* Dataset records:
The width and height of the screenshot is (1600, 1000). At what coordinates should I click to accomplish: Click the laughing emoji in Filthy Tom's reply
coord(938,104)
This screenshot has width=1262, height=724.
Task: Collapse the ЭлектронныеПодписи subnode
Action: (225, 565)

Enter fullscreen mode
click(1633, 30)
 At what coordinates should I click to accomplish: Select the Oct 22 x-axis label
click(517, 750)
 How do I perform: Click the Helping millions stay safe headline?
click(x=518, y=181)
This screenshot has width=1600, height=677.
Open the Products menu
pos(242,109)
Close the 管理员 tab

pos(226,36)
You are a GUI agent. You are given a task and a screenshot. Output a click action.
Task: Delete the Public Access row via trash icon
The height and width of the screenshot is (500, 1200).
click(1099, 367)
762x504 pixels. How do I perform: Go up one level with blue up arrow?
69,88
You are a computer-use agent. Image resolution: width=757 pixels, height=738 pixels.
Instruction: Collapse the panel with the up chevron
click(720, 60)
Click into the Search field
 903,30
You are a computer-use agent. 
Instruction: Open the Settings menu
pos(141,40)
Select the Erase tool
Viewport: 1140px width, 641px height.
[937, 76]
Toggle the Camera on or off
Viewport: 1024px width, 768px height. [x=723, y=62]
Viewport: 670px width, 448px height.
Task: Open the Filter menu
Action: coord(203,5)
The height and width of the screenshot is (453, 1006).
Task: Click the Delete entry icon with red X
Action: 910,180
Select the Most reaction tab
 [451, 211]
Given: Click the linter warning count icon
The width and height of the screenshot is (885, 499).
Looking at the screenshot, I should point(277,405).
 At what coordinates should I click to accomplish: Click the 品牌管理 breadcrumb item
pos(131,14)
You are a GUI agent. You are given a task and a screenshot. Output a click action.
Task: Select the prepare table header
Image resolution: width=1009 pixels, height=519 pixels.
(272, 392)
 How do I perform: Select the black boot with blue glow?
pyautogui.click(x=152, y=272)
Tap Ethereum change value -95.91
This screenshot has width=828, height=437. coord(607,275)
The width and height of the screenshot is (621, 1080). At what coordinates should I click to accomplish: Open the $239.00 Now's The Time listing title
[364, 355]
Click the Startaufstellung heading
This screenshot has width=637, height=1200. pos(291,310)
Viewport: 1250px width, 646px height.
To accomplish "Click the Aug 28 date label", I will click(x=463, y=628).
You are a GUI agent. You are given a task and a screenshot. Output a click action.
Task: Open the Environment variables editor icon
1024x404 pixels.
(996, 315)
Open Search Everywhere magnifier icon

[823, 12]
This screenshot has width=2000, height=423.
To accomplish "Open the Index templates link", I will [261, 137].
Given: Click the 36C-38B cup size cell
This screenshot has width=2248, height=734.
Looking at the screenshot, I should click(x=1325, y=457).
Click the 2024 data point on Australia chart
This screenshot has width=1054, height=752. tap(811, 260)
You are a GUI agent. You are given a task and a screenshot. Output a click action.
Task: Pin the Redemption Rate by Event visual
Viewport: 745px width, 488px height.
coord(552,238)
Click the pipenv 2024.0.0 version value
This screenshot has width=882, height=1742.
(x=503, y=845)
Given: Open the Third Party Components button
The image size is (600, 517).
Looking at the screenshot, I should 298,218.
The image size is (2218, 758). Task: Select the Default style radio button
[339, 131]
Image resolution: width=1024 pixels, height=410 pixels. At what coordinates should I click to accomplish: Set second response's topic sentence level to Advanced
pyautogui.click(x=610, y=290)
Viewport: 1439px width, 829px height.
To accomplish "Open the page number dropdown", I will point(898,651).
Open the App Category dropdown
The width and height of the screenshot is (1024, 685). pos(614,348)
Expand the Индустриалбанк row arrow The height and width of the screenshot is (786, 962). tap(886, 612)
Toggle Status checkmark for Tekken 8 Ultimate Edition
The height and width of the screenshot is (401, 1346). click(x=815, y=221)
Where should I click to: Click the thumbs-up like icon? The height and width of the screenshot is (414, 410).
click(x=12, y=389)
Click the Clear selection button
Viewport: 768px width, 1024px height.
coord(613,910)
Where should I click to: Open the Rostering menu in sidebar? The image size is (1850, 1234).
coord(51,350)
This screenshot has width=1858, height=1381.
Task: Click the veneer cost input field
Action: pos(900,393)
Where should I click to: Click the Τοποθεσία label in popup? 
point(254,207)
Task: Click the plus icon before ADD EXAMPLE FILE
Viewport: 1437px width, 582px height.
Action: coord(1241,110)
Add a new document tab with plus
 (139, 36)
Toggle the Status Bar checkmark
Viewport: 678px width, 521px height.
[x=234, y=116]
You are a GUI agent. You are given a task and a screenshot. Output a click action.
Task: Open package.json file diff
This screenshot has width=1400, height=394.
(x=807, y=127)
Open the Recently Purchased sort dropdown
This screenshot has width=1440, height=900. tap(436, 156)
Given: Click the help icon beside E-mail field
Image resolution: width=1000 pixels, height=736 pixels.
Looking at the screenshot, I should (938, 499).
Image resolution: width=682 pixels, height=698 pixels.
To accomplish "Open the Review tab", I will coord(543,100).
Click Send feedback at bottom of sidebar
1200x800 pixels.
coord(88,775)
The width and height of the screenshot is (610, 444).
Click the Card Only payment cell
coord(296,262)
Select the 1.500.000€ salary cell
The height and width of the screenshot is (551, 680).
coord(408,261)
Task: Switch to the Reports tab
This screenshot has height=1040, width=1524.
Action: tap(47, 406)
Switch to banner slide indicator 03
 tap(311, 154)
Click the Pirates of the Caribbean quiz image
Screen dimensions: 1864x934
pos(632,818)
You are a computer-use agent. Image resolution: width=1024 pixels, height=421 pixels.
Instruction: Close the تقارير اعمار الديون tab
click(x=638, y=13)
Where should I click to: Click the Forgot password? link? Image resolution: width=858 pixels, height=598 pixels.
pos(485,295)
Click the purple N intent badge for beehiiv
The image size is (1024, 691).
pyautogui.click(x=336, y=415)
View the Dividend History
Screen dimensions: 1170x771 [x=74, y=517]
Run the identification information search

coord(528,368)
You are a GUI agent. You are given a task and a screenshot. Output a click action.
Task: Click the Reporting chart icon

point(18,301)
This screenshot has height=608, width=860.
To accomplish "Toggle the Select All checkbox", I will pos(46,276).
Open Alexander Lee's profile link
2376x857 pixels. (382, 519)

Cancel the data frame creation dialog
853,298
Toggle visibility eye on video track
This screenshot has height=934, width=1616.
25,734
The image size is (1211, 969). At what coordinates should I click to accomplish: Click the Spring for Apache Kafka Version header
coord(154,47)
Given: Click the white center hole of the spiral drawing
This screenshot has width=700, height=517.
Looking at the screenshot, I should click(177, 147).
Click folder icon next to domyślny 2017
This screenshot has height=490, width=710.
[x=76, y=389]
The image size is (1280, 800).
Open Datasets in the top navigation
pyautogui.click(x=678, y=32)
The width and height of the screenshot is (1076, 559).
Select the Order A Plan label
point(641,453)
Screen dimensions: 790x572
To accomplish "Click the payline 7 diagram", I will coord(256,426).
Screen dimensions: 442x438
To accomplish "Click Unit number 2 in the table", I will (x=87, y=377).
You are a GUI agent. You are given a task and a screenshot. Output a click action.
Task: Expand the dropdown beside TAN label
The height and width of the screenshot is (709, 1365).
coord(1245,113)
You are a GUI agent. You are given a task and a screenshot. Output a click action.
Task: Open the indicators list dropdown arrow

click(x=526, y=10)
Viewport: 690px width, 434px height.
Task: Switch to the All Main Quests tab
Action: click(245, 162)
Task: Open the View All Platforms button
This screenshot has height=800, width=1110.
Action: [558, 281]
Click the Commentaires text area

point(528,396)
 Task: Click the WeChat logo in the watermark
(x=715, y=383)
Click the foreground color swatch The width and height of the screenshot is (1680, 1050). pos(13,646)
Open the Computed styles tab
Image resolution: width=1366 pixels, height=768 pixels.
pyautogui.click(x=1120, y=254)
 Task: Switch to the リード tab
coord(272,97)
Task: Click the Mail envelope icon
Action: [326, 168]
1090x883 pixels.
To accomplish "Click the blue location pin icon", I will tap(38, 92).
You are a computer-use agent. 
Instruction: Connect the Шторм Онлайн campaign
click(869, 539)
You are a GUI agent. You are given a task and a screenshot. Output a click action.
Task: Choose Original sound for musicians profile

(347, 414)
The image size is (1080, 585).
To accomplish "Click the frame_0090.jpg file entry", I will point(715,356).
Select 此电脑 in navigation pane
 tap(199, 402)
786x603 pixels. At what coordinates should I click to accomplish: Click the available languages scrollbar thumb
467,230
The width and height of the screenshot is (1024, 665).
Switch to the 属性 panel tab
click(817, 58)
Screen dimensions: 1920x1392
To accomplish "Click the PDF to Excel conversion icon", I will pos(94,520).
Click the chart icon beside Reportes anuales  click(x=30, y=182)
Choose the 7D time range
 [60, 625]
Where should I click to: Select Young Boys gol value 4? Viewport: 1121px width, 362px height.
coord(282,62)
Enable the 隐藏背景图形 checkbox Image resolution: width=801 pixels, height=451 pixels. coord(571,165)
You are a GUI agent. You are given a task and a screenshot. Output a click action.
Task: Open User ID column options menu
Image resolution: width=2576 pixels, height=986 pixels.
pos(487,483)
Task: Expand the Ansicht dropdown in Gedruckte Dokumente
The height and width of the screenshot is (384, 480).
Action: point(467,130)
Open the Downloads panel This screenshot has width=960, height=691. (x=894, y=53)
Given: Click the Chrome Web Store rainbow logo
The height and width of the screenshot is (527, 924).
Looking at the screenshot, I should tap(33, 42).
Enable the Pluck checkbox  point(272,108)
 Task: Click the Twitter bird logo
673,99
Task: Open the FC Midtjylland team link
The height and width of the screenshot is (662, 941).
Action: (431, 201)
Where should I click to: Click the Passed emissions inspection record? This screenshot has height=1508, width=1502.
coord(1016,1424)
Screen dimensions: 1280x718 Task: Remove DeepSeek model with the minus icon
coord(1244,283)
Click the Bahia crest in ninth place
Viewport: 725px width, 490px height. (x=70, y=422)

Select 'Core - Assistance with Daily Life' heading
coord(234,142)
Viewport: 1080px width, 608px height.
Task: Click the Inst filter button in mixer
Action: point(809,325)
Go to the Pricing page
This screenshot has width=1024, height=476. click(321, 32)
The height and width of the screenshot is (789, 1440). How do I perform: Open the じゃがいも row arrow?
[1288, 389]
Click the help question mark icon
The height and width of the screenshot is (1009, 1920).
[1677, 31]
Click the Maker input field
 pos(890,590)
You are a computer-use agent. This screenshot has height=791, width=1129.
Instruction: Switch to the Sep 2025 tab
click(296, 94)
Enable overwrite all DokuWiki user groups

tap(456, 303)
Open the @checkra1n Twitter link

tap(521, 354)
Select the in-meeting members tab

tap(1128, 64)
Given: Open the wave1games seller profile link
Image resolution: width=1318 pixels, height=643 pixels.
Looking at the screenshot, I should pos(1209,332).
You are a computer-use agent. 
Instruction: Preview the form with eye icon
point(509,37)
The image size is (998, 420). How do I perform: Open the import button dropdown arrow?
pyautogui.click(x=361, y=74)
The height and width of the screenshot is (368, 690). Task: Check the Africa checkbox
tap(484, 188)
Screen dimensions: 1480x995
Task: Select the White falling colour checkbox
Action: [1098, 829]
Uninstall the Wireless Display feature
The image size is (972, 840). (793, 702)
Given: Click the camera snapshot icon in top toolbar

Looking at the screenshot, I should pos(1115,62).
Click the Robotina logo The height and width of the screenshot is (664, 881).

* Problem:
Look back at the data above. Transcribe exactly the lines starting at the line that contains "Screen dimensions: 442x438" and ending at the line that contains "The image size is (1080, 585).".

* Exercise answer:
Screen dimensions: 442x438
To accomplish "Click Unit number 2 in the table", I will (x=87, y=377).
You are a GUI agent. You are given a task and a screenshot. Output a click action.
Task: Expand the dropdown beside TAN label
The height and width of the screenshot is (709, 1365).
coord(1245,113)
You are a GUI agent. You are given a task and a screenshot. Output a click action.
Task: Open the indicators list dropdown arrow

click(x=526, y=10)
Viewport: 690px width, 434px height.
Task: Switch to the All Main Quests tab
Action: click(245, 162)
Task: Open the View All Platforms button
This screenshot has height=800, width=1110.
Action: [558, 281]
Click the Commentaires text area

point(528,396)
 Task: Click the WeChat logo in the watermark
(x=715, y=383)
Click the foreground color swatch The width and height of the screenshot is (1680, 1050). pos(13,646)
Open the Computed styles tab
Image resolution: width=1366 pixels, height=768 pixels.
pyautogui.click(x=1120, y=254)
 Task: Switch to the リード tab
coord(272,97)
Task: Click the Mail envelope icon
Action: [326, 168]
1090x883 pixels.
To accomplish "Click the blue location pin icon", I will tap(38, 92).
You are a computer-use agent. 
Instruction: Connect the Шторм Онлайн campaign
click(869, 539)
You are a GUI agent. You are given a task and a screenshot. Output a click action.
Task: Choose Original sound for musicians profile

(347, 414)
The image size is (1080, 585).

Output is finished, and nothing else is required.